As others have recognized, the ARP falls far short of structural reforms that upset the balance of power between labor and capital, let alone the more modest goal of higher taxes on the rich. The bill includes generous (if temporary) welfare measures but excludes a $15 minimum wage and further entrenches our country’s egregious for-profit health care system.
The ARP’s limits can largely be explained by the fact that it was passed with the blessing of much of the ruling class in the absence of mass working-class organization or pressure. Union density is still at a historic low: the Bureau of Labor Statistics (BLS) reports that 10.8 percent of US workers were in unions in 2020, the second-lowest level reported since 1983. (That reflects a slight uptick since 2019, but that’s a product of greater job losses in nonunion jobs rather than more people in unions — the overall number of union members declined by 321,000).

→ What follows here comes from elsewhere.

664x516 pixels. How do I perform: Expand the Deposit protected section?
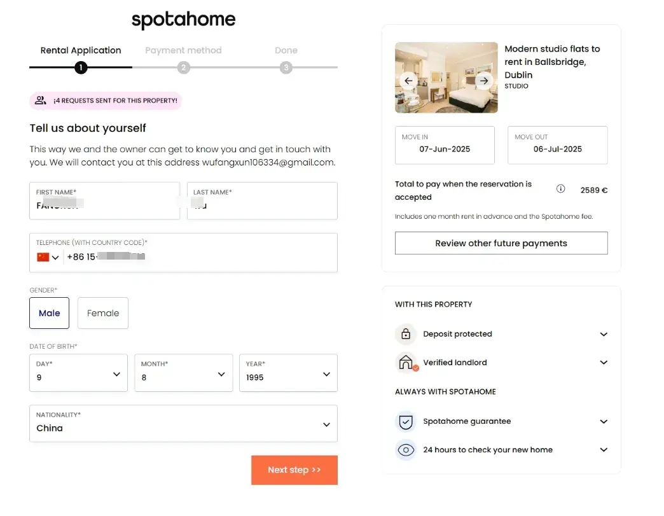[x=604, y=334]
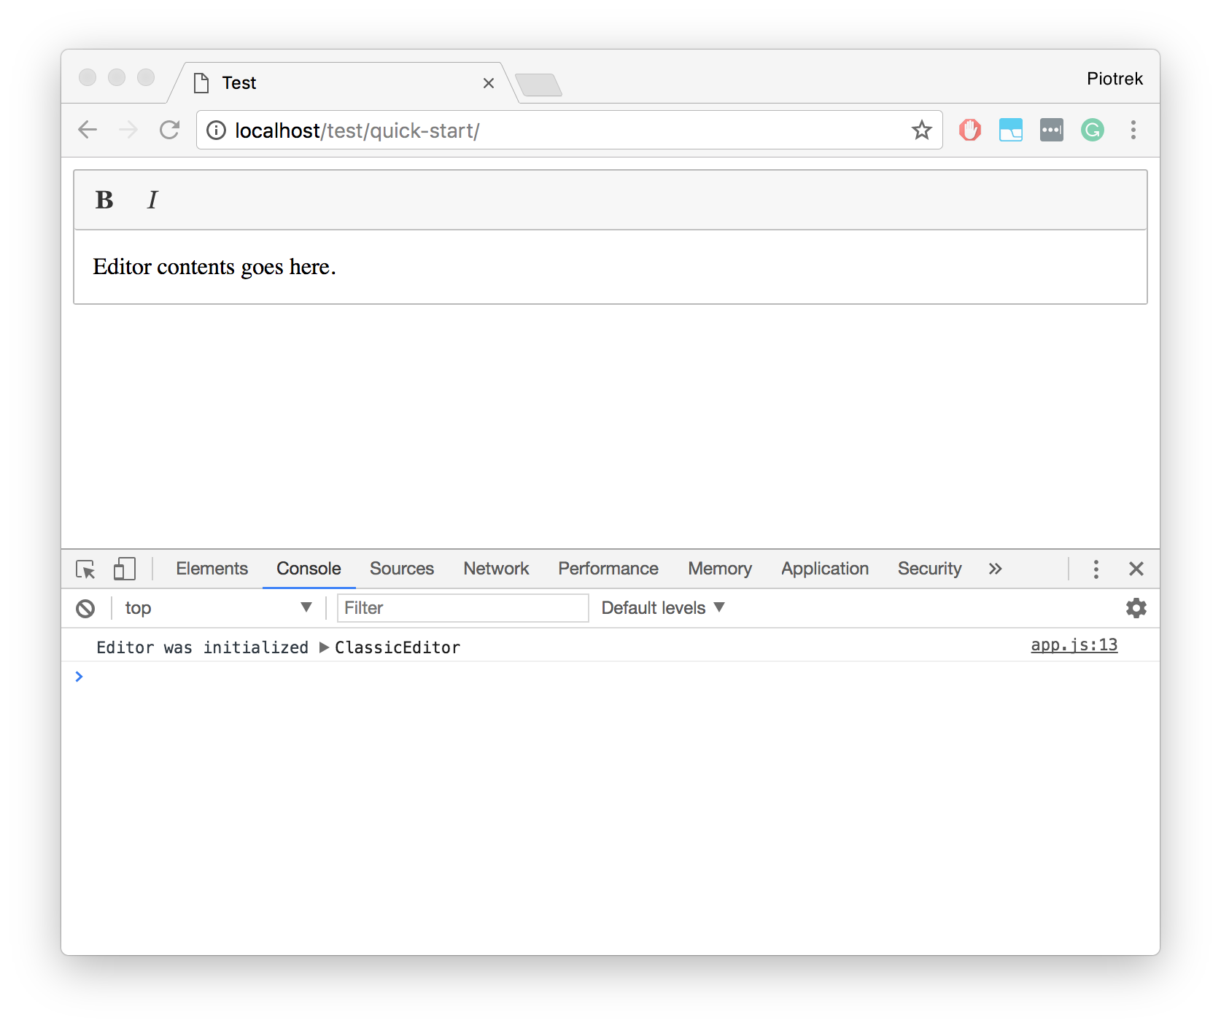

Workers are also striking in historically low numbers. BLS reports that in 2020, there were eight major work stoppages (defined as stoppages involving at least one thousand workers, lasting at least one shift during the workweek) — the third lowest number since 1947, when BLS began collecting the data.
Twenty-seven thousand workers took part in major work stoppages that began in 2020. That’s a huge drop from the upsurge of 2018 and 2019, when about 485,000 and 425,000 workers went on strike, respectively. But even those numbers — driven largely, but not only, by the teachers’ strikes — pale in comparison to what was typical before the 1980s. From 1947 to 1979, there were only seven years where fewer than 1 million workers went on strike, with the number often surpassing 1.5 or 2 million.
The Left’s real gains over the past few years should not lead us to overlook the fact that the working class is still extremely weak and disorganized. Without a significant upsurge of class struggle, there is little reason to expect deeper, more lasting pro-worker policies from Biden or Congress.
The great progressive legislative achievements of the United States in the 20th century — from the New Deal to civil rights legislation and the Great Society — were made possible by mass struggles. These struggles involved huge waves of workplace militancy, massive street demonstrations, and leftists organizing in and outside the workplace. Threats to profits, corporate control, and social stability compelled sections of the capitalist class and elected officials to enact reforms that institutionalized collective bargaining rights, expanded democracy, and established the rudiments of a welfare state.
Of course, democratic socialists have our sights set higher than a new New Deal or another Great Society. We want to go beyond capitalism entirely, by democratizing ownership, governance of firms, and the economy as a whole.
To achieve socialist transformation, workers need to organize and empower themselves to wrest control of their workplaces from capital, to socialize finance, and to institute public ownership of health care, energy, transportation, and other major economic sectors. In the meantime, we can fight for reforms, like Medicare for All and a jobs guarantee, that make it easier for workers to organize and fight back. But winning even these reforms will require increased pressure from below.
As policy, there is plenty to like in the ARP. But debate about policy pros and cons threatens to obscure more fundamental questions about the balance of class forces in society and what the bill does — or doesn’t do — to change that balance. In other words, the real problem with the bill is about power: Who has it and who’s using it to demand or give relief?
Right now, it’s the capitalists. And nothing they’re doing is significantly giving workers more power. To change that, we need more class struggle.